Every entry, exactly as given, must be retyped.

━━━━━━━━━━━━━━━━━━━━━━━━━━━━━━

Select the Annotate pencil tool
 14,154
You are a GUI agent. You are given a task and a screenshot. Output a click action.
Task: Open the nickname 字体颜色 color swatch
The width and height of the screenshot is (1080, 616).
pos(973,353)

━━━━━━━━━━━━━━━━━━━━━━━━━━━━━━

■ Response ■
Select the Annotate pencil tool
 14,154
You are a GUI agent. You are given a task and a screenshot. Output a click action.
Task: Open the nickname 字体颜色 color swatch
The width and height of the screenshot is (1080, 616).
pos(973,353)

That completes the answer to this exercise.